* Exercise prompt
Produce a copy of every line in the records that holds the string "panel".
+===+
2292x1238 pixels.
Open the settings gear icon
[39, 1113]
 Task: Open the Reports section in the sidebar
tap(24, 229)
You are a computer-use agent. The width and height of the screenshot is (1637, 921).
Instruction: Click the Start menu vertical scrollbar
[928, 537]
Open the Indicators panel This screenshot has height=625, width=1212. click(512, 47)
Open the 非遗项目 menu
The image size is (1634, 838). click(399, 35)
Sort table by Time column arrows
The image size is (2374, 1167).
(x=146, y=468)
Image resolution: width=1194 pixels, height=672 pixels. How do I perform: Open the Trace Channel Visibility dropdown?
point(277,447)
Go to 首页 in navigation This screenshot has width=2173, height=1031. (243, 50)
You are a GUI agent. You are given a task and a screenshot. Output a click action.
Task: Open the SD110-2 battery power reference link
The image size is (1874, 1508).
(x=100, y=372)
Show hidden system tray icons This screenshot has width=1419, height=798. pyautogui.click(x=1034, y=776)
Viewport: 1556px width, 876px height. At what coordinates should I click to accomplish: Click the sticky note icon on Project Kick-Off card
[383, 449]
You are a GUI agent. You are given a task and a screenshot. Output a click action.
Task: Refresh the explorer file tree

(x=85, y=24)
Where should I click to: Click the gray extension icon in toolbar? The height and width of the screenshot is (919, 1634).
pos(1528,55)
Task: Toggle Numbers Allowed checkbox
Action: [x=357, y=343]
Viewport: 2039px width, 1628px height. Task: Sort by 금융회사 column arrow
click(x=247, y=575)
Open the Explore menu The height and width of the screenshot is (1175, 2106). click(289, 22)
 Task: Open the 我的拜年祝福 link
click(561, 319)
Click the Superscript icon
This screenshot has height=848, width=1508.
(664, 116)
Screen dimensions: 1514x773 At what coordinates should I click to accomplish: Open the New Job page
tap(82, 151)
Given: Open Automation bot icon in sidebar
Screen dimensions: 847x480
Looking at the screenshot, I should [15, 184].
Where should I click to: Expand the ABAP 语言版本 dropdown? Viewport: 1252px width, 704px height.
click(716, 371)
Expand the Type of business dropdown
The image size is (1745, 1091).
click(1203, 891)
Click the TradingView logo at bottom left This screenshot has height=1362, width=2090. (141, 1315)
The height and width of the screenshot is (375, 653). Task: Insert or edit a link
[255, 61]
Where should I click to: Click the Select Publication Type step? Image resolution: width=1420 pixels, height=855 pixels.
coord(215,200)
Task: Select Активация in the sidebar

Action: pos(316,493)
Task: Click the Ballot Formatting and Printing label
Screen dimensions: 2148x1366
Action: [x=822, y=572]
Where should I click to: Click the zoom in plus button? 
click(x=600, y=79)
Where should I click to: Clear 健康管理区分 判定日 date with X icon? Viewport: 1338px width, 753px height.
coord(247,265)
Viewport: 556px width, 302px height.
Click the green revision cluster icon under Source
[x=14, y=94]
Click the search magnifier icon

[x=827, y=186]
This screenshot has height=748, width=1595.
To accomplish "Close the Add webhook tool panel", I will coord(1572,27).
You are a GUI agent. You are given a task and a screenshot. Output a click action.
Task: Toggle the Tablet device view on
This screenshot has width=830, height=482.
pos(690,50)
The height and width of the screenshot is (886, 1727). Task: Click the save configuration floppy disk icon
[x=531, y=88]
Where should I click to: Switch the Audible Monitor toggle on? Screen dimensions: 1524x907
+===+
* Exercise response
Open the Indicators panel This screenshot has height=625, width=1212. click(512, 47)
To accomplish "Close the Add webhook tool panel", I will coord(1572,27).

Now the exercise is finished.